> DOCUMENT PASSAGE:

####################

When Karen Koellner reached for her phone charger while in bed one night, she felt pain. Curious, she got up and went to her bathroom mirror to check — and her instinct told her something was definitely wrong. She found a lump in her armpit and knew it might be cancer.
The next day, she called her doctor, who referred her to Mayo Clinic's Arizona campus. Fear set in as she expected to wait days before getting an appointment.
Instead, she received a call within two hours.
Manual processes and paperwork are often part of healthcare, but these tasks can take valuable time away from patient care. They can also delay care for patients who need it most.

That is beginning to change.
Intelligent automation helps Mayo Clinic move faster and smarter. A new automation initiative is already improving the experience for patients like Karen, who was diagnosed with stage 3 breast cancer. An intelligent referral processing system flagged her case as urgent based on clinical patterns, prompting staff to reach out right away. Her appointments were scheduled across multiple specialties the next day, with care teams coordinating across states, disciplines and workflows.
"Being seen by an oncologist quickly was important to me," Karen says. "I was able to move forward with a treatment plan rather than waiting and worrying about the unknown."
The automated document referral system was developed at Mayo Clinic to triage incoming patient referrals using generative artificial intelligence (AI) in place of faxes, which had to be processed by hand. By eliminating one of the most time-consuming administrative workflows, the system shortens referral timelines and strengthens coordination across care teams. That means staff can spend more time focused on patients — and anxious patients like Karen experience less of a wait during the critical time between diagnosis and their first appointment.
"That is a crucial time period for patients with serious and complex medical conditions, when every moment truly matters," says Erin Layman, operations manager for Hematology and Medical Oncology at Mayo Clinic in Arizona. "It's important to have an intelligent system that can pull information from multiple documents, summarize it and allow staff to quickly review for accuracy. That helps move high-risk patients through the process much faster."
Karen calls it a game-changer in healthcare.
"Automation for patients with time-sensitive, critical diseases such as cancer has the potential to save lives by getting treatment plans started as soon as possible," she says.
The system, used in multiple departments across Mayo Clinic, worked to Karen’s advantage. Now finished with her treatment, she says she's feeling much better and is grateful to be cancer-free.

####################

> WORK REQUEST 1:
In the Mayo Clinic passage, what stage of breast cancer was Karen diagnosed with?
> WORK REQUEST 2:
From the Mayo Clinic passage, extract word for word the stretch starting with "When Karen Koellner" and going on through "beginning to change.".

####################

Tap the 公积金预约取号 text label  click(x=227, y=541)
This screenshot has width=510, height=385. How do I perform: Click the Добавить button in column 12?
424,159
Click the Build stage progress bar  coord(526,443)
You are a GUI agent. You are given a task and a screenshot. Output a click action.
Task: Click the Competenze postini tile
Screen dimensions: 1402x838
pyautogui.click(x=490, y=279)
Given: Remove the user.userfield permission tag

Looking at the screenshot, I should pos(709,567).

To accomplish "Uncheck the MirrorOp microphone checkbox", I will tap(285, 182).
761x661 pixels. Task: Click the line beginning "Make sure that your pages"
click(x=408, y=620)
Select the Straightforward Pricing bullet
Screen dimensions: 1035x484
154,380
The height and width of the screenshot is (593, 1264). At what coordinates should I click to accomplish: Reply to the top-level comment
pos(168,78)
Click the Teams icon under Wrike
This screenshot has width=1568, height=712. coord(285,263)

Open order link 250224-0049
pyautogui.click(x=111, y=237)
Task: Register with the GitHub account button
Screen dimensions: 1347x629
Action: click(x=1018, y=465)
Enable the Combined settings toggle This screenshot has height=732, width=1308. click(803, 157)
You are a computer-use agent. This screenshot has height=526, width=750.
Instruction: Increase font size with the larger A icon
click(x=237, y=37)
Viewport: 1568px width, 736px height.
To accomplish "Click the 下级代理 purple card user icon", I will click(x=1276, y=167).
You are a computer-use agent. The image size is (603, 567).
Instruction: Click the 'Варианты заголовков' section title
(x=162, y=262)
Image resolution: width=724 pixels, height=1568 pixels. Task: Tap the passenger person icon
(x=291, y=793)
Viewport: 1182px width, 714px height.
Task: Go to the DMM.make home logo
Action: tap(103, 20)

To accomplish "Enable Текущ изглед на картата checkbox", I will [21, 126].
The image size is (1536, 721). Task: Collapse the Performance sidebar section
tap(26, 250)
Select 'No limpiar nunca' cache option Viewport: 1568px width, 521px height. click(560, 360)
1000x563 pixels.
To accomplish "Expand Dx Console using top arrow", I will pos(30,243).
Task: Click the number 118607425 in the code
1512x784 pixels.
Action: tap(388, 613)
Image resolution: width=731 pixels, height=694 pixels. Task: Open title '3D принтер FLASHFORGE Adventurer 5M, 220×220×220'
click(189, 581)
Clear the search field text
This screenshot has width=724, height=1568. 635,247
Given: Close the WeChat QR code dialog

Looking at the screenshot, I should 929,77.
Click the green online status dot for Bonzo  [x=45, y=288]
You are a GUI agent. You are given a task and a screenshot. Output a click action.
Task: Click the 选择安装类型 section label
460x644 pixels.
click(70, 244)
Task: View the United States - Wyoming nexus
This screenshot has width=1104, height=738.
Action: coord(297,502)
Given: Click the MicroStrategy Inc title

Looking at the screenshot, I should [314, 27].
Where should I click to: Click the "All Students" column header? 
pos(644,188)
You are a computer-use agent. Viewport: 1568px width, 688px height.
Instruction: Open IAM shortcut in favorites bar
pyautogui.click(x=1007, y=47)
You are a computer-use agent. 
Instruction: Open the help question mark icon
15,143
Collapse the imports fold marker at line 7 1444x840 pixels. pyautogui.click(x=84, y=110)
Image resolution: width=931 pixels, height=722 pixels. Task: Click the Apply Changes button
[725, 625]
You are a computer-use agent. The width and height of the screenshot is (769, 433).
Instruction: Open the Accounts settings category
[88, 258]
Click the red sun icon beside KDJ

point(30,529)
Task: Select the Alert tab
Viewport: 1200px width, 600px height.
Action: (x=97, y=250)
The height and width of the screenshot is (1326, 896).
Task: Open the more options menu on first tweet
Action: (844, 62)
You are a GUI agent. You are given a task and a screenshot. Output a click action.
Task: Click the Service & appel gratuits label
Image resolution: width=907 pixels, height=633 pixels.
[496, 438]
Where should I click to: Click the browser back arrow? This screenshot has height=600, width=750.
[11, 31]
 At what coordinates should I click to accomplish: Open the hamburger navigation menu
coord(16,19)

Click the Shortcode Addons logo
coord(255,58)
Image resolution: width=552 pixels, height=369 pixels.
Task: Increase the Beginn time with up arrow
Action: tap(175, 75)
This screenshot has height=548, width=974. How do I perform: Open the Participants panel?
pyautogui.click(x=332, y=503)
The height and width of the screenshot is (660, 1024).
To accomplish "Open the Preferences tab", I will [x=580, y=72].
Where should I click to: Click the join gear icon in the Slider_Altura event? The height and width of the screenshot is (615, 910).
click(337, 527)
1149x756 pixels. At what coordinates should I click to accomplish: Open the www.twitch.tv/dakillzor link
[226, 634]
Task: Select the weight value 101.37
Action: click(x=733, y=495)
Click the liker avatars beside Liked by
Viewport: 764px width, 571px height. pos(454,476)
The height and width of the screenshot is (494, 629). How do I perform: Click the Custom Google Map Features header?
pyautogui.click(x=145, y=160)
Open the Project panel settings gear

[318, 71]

####################

> ANSWER AREA 1:
Stage 3

> ANSWER AREA 2:
When Karen Koellner reached for her phone charger while in bed one night, she felt pain. Curious, she got up and went to her bathroom mirror to check — and her instinct told her something was definitely wrong. She found a lump in her armpit and knew it might be cancer.
The next day, she called her doctor, who referred her to Mayo Clinic's Arizona campus. Fear set in as she expected to wait days before getting an appointment.
Instead, she received a call within two hours.
Manual processes and paperwork are often part of healthcare, but these tasks can take valuable time away from patient care. They can also delay care for patients who need it most.

That is beginning to change.